7 Mart 2017 – Türk’ün eli Şengal’e uzanıyor mu?

0
Want create site? Find Free WordPress Themes and plugins.

Fehim Taştekin

İhtiraslı dış politika yüzünden birkaç yılda komşusuz kalan Türkiye, Irak Kürdistanı’ndan gelen Kürt liderlere artık “lider” muamelesi yapıyor. Eski Erbil Başkonsolosu Aydın Selcen’in vurguladığı gibi önceden Kürdistan Bölgesel Yönetimi Başkanı Mesud Barzani gelir ama Ankara yerine İstanbul’da ağırlanırdı. Görüşme sarayda değil köşkte yapılırdı. Kürdistan bayrağı asılmazdı. Konuşma dili Kürtçe değil Arapça olurdu. Görüşmede kravat takılmazdı. Bütün bunlar görüşmeler gayri resmi olsun ve “Kürdistan tanındı” denmesin diye yapılırdı.

Barzani’nin Türkiye ziyareti sonrası Şengal’e Rojavalı Peşmergelerin gönderilmesi çatışma çıkardı. Apocu kanat Türkiye’yi suçlarken olay Kürtler arasındaki iç kavganın derinliğini de gösterdi.
Author Fehim Taştekin Posted Mart 7, 2017

Artık Barzani gelince itibarlı lider olarak ağırlanıyor ve Kürdistan bayrağı Türk bayrağıyla yan yana göndere çekiliyor. 26-27 Şubat tarihlerindeki son ziyarette Çankaya’daki yemek için Kürtçe menü de basıldı.

İçeride ve dışarıda Kürtlerle çatışma çizgisinden sapmayan Türkiye’nin Barzani ile kurduğu ittifakın bir ayağında petrol gibi ekonomik bağlar, diğer ayağında Kürt’ü Kürt’e karşı kullanma siyaseti yatıyor.

Bir süredir Suriye’de Barzani’ye biçilen misyon Rojava’nın siyasi aktörü Demokratik Birlik Partisi’ni (PYD) Suriye Kürt Ulusal Konseyi (ENKS) ile savunma gücü Halk Koruma Birlikleri’ni (YPG) de Rojavalı Peşmergelerle dengelemek. Irak’ta da Barzani’den beklenen PKK’nin Şengal’den çıkarılması.

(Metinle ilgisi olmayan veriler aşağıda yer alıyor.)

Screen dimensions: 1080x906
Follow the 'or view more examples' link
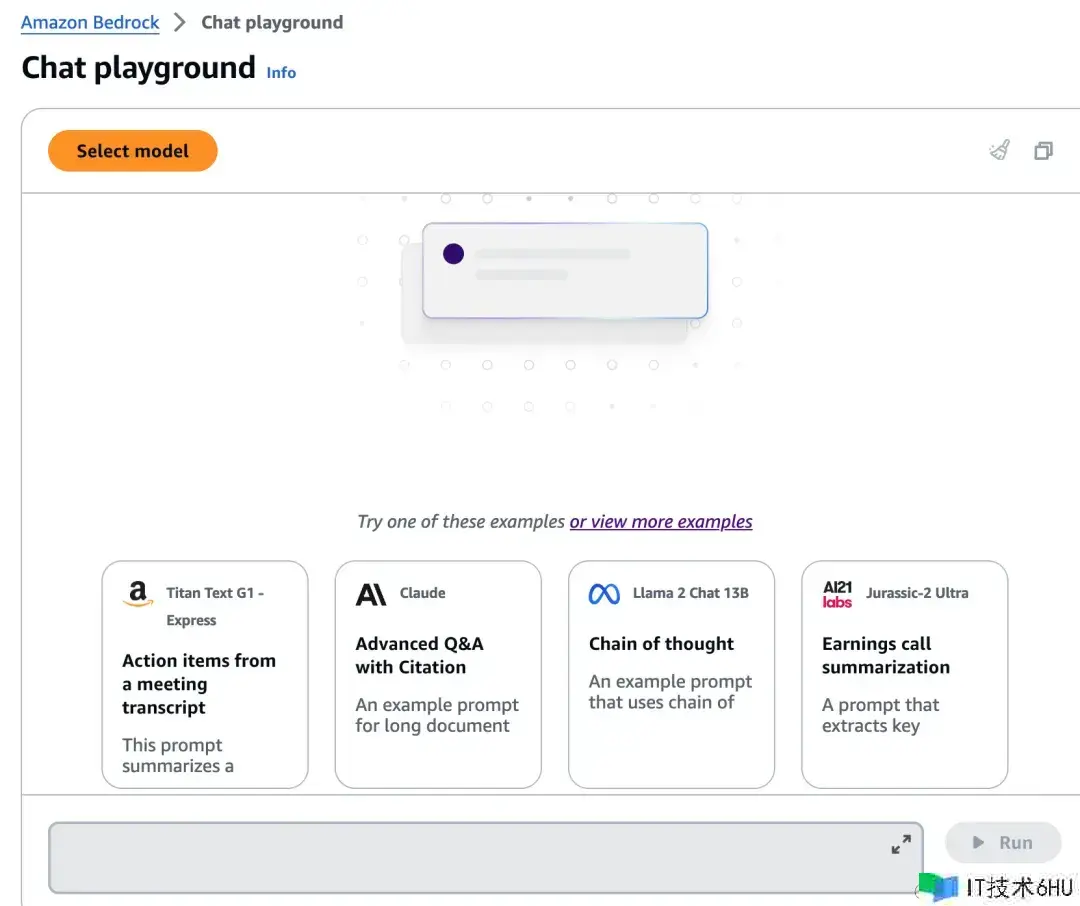(660, 521)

Barzani’nin son Türkiye ziyaretinin ardından, 2 Mart’ta, Kürdistan Demokrat Parti’nin (KDP) örgütlediği “Roj Peşmergeleri” adı verilen Suriyeli Kürt grubu Şengal’e gönderildi. PKK’nin eğittiği Ezidilerden oluşan Şengal Direniş Birlikleri (YBŞ) bu güce geçit vermedi. Bu yüzden çatışma çıktı, ölen ve yaralananlar oldu.

Şengal’de bulunan gazeteci Ali Dağlı’nın Al Monitor’a aktardığı bilgilere göre gerilim Roj Peşmergeleri’nin kepçelerle gelip Hanesor ile Sinune arasına hendek kazmaya çalışmasıyla başladı. Kadınların öncülük ettiği bir grup kepçeleri durdurmaya çalıştı. Peşmerge’ye güvenmediklerini belirten öfkeli kadınlar karşılarındakilere İslam Devleti’nin (İD) olmadığı yerlere hendek kazmayı bırakmalarını söyledi ve niçin 15 kilometre ötedeki cephe hattına gidip savaşmadıklarını sordu.

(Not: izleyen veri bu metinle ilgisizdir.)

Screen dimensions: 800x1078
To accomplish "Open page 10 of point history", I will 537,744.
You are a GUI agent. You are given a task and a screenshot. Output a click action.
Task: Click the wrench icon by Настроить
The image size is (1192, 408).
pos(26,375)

Gerilim 3 Mart’ta çatışmaya dönüştü. Birkaç saat sonra ateşkes sağlandı ama gerilim yatışmadı. Ateşkes sırasında Peşmerge daha fazla araç getirerek gücünü tahkim etti. Bölgeye sevk edilen Rojavalı Peşmerge sayısı yaklaşık 500’ü buldu. Yeni sevkiyatı savaş hazırlığı olarak gören YBŞ Rojavalı Peşmergelere izin vermeyeceklerini yineledi. Roj Peşmergeleri ise YBŞ’yi bölgeden çıkarmakta kararlı.

Ali Dağlı, “Roj Peşmergeleri Hanesor’u ele geçirip burayı kendilerine üs yapmak ve Rojava sınırı ile Şengal arasındaki bağlantıyı kesmek istiyor” dedi.

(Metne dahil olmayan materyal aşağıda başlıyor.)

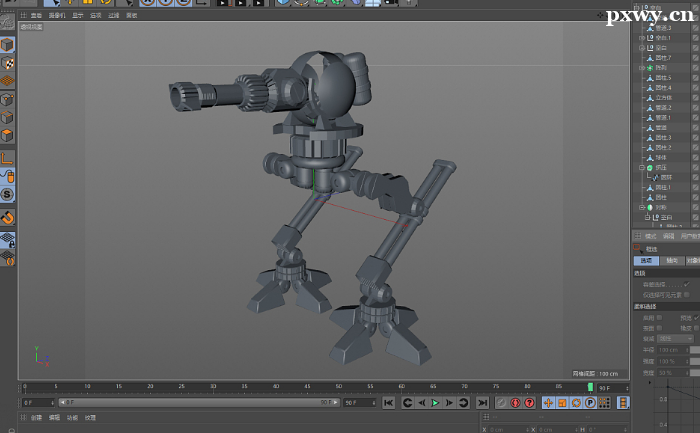Viewport: 700px width, 433px height.
Task: Click the green current frame timeline marker
Action: pos(590,386)

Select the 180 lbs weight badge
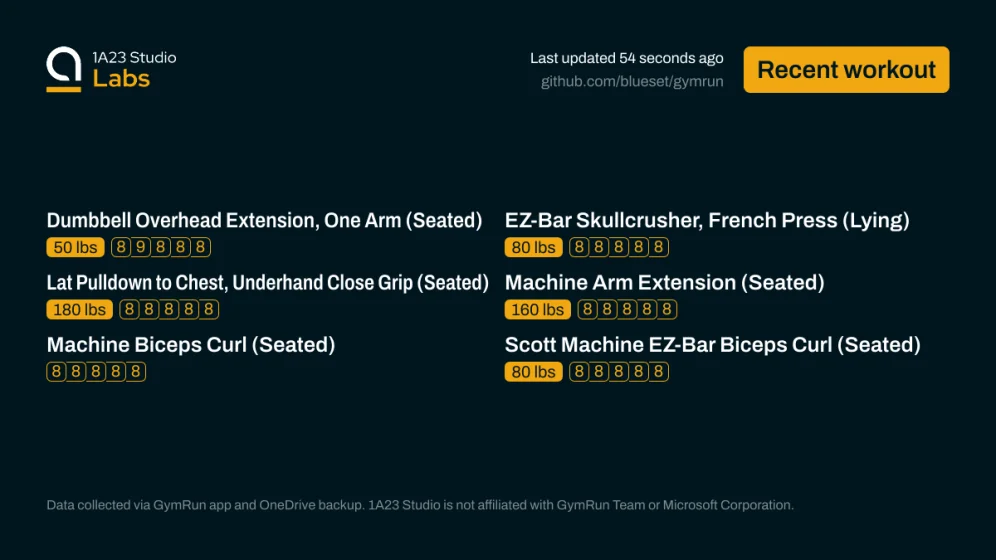coord(80,310)
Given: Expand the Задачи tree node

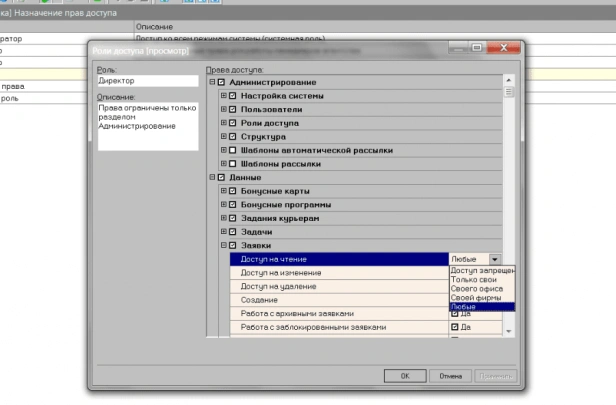Looking at the screenshot, I should pyautogui.click(x=224, y=231).
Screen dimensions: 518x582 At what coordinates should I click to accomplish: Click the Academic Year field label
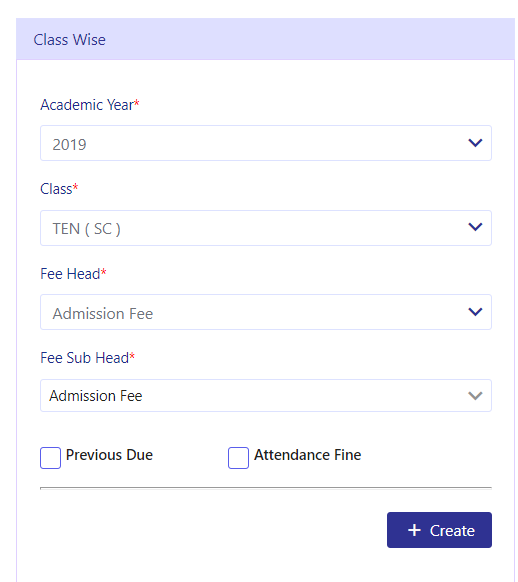pos(90,105)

Şengal merkezinde ve Sinune’de Irak Peşmergesi ağırlıklı ama YBŞ’nin de bu bölgelerde kontrol noktaları var. Hanesor ise YBŞ’nin kontrolünde. Yine Hanesor ile Suriye sınırı arasındaki bölgede YBŞ bulunuyor. Şengal ve Sinune hattında az sayıda Irak polis gücünün yanı sıra Arap köyü Madiba civarında Haşdu’ş Şaabi’ye (HSB) bağlı iki tabur görev yapıyor. YBŞ’ye destek için bölgede bulunan HPG’li sayısı ise 100 ila 130 arasında. Hanesor yolu Şengal ile Rojava arasındaki geçişler açısından önemli bir mevzi.

Yerel kaynaklar Rojava Peşmergesi diye sunulan yapı içerisinde hem Irak Peşmergesi hem de Türk istihbarat unsurlarının bulunduğuna inanıyor.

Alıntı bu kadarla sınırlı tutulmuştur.